» **What is required**
Report every line of the listing below in which the string "menu" appears.

» **Supplied material**
BEGIN

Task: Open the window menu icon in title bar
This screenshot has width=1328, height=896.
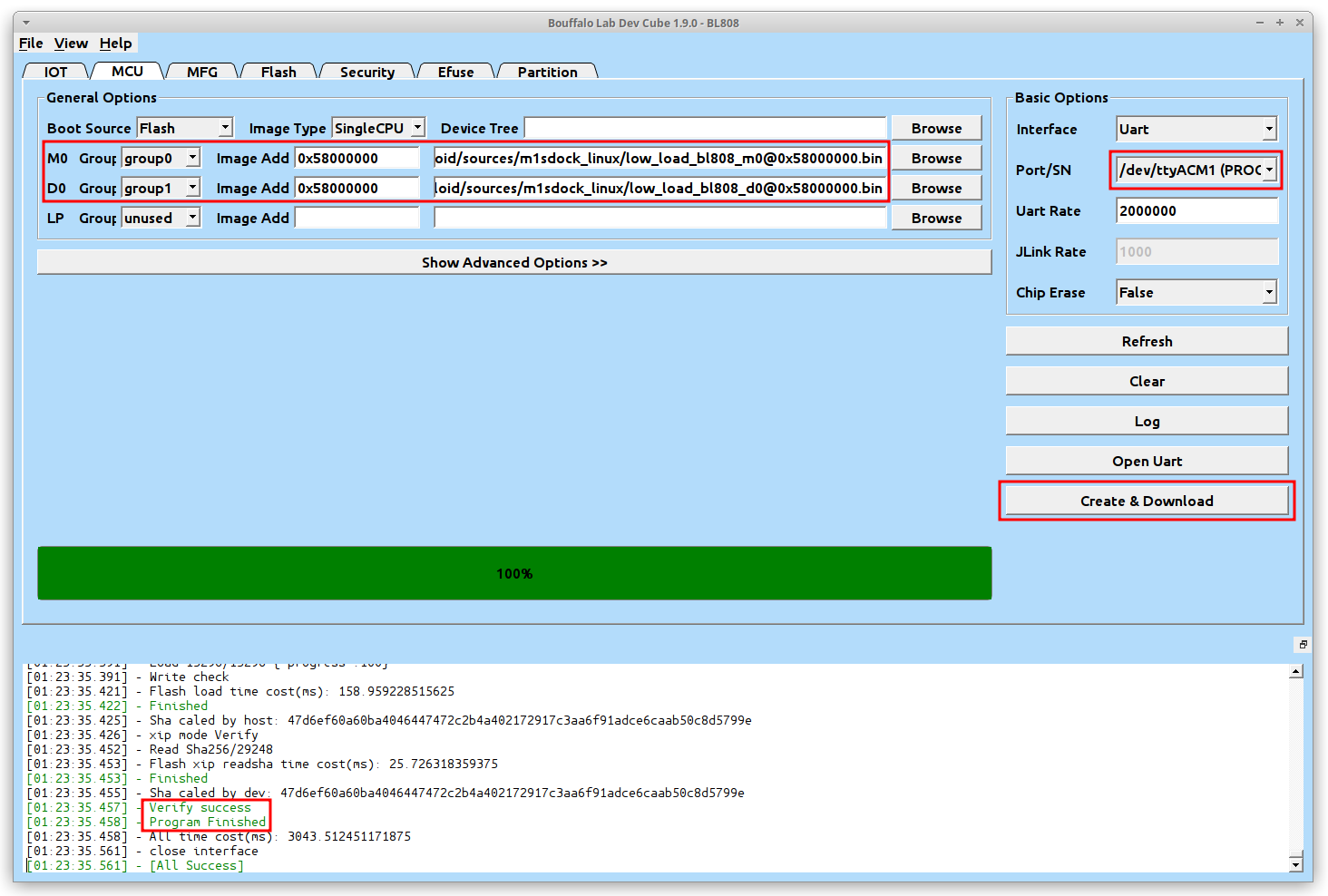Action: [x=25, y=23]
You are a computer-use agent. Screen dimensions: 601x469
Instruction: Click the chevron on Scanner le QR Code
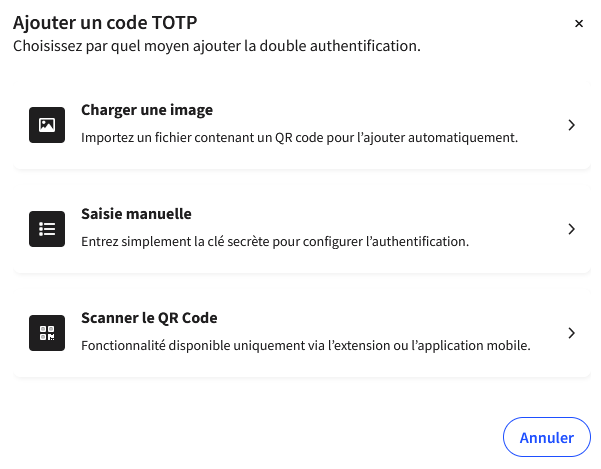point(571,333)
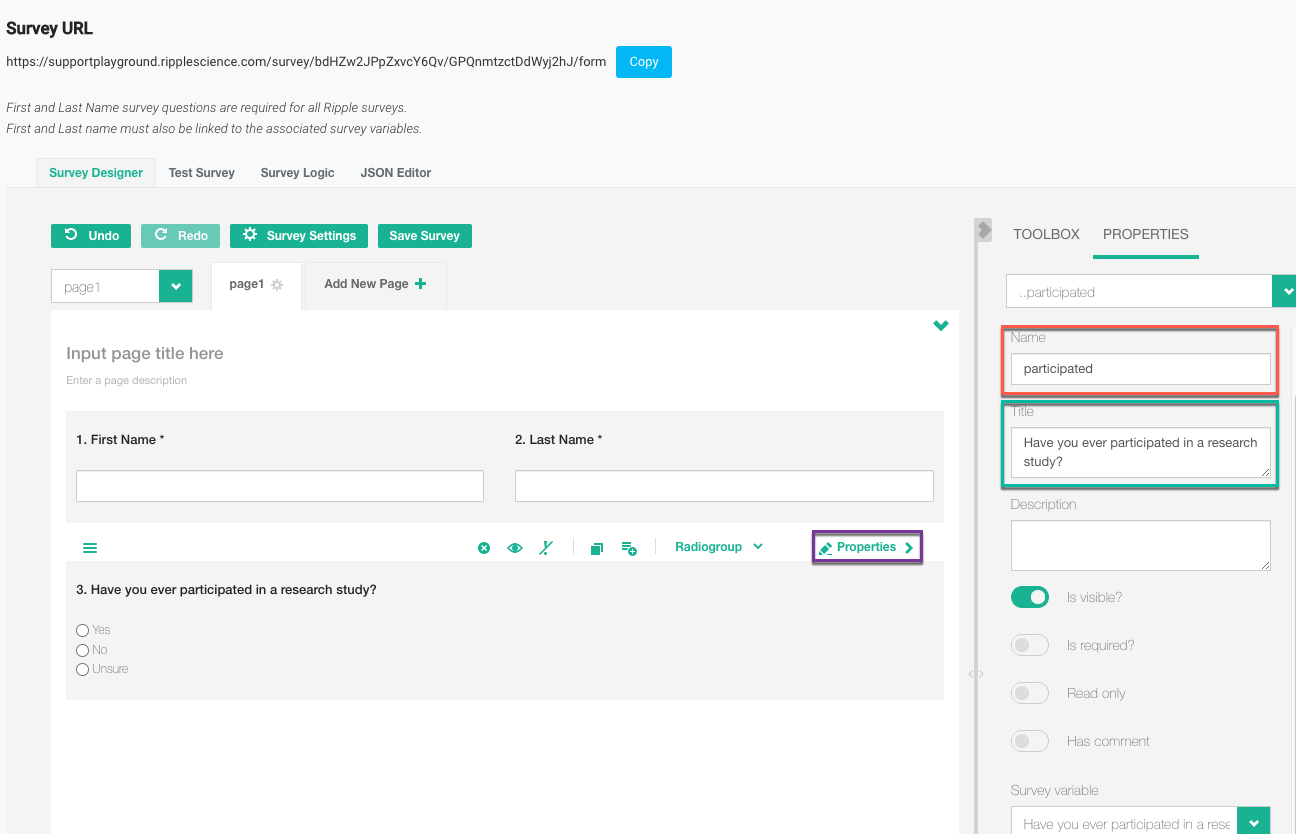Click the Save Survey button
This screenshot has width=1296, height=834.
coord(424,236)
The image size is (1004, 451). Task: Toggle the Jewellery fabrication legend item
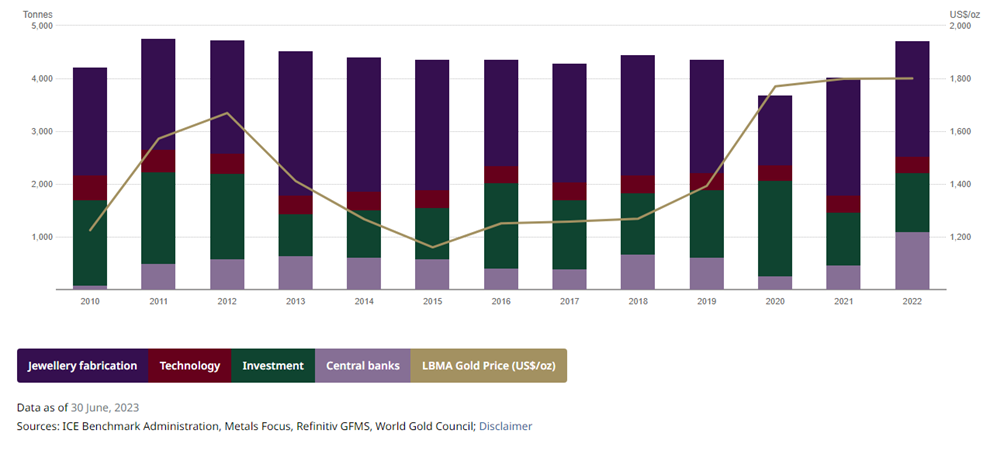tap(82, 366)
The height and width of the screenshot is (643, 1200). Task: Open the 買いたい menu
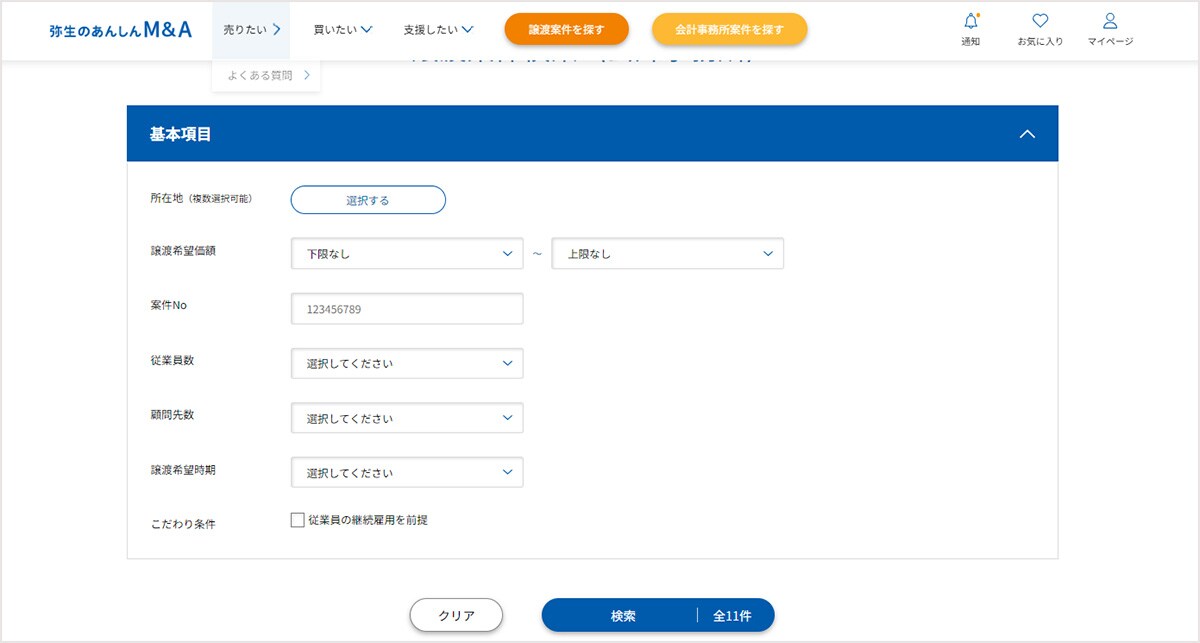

END

» **Problem solution**
Task: Open the window menu icon in title bar
The height and width of the screenshot is (643, 1200). Task: Open the 買いたい menu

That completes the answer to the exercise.